> **PROBLEM TO SOLVE**:
Reproduce the entries that follow, exactly and in full.

-- Opening Marker --

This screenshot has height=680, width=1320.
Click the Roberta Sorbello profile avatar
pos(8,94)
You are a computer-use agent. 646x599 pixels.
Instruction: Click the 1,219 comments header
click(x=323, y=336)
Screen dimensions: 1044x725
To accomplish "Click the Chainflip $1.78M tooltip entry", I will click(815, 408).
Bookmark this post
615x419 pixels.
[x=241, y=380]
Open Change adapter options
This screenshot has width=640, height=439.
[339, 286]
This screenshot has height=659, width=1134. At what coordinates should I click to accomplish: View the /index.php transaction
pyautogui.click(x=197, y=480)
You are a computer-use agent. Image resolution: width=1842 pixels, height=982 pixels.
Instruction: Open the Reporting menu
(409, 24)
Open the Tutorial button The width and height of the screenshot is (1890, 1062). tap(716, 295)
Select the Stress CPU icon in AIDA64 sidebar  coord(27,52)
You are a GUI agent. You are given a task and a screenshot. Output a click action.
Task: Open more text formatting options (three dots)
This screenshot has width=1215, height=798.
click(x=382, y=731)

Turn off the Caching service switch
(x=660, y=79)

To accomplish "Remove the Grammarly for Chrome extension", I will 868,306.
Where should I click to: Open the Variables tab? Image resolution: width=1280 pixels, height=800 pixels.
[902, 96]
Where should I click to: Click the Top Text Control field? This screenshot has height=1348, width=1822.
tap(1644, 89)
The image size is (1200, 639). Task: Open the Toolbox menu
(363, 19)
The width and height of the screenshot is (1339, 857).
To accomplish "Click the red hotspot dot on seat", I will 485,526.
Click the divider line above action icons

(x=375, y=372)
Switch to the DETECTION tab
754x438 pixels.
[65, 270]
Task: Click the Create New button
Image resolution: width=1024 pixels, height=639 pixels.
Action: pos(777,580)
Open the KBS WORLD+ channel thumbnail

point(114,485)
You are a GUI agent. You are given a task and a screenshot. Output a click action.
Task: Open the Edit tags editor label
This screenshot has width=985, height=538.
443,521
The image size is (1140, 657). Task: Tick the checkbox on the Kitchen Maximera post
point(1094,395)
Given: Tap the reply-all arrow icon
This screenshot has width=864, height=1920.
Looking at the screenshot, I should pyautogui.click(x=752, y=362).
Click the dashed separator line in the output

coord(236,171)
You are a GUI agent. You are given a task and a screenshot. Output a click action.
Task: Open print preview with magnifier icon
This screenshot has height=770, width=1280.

-- Closing Marker --

> **RESPONSE AREA**:
This screenshot has height=680, width=1320.
Click the Roberta Sorbello profile avatar
pos(8,94)
You are a computer-use agent. 646x599 pixels.
Instruction: Click the 1,219 comments header
click(x=323, y=336)
Screen dimensions: 1044x725
To accomplish "Click the Chainflip $1.78M tooltip entry", I will click(815, 408).
Bookmark this post
615x419 pixels.
[x=241, y=380]
Open Change adapter options
This screenshot has width=640, height=439.
[339, 286]
This screenshot has height=659, width=1134. At what coordinates should I click to accomplish: View the /index.php transaction
pyautogui.click(x=197, y=480)
You are a computer-use agent. Image resolution: width=1842 pixels, height=982 pixels.
Instruction: Open the Reporting menu
(409, 24)
Open the Tutorial button The width and height of the screenshot is (1890, 1062). tap(716, 295)
Select the Stress CPU icon in AIDA64 sidebar  coord(27,52)
You are a GUI agent. You are given a task and a screenshot. Output a click action.
Task: Open more text formatting options (three dots)
This screenshot has width=1215, height=798.
click(x=382, y=731)

Turn off the Caching service switch
(x=660, y=79)

To accomplish "Remove the Grammarly for Chrome extension", I will 868,306.
Where should I click to: Open the Variables tab? Image resolution: width=1280 pixels, height=800 pixels.
[902, 96]
Where should I click to: Click the Top Text Control field? This screenshot has height=1348, width=1822.
tap(1644, 89)
The image size is (1200, 639). Task: Open the Toolbox menu
(363, 19)
The width and height of the screenshot is (1339, 857).
To accomplish "Click the red hotspot dot on seat", I will 485,526.
Click the divider line above action icons

(x=375, y=372)
Switch to the DETECTION tab
754x438 pixels.
[65, 270]
Task: Click the Create New button
Image resolution: width=1024 pixels, height=639 pixels.
Action: pos(777,580)
Open the KBS WORLD+ channel thumbnail

point(114,485)
You are a GUI agent. You are given a task and a screenshot. Output a click action.
Task: Open the Edit tags editor label
This screenshot has width=985, height=538.
443,521
The image size is (1140, 657). Task: Tick the checkbox on the Kitchen Maximera post
point(1094,395)
Given: Tap the reply-all arrow icon
This screenshot has width=864, height=1920.
Looking at the screenshot, I should pyautogui.click(x=752, y=362).
Click the dashed separator line in the output

coord(236,171)
You are a GUI agent. You are given a task and a screenshot. Output a click action.
Task: Open print preview with magnifier icon
This screenshot has height=770, width=1280.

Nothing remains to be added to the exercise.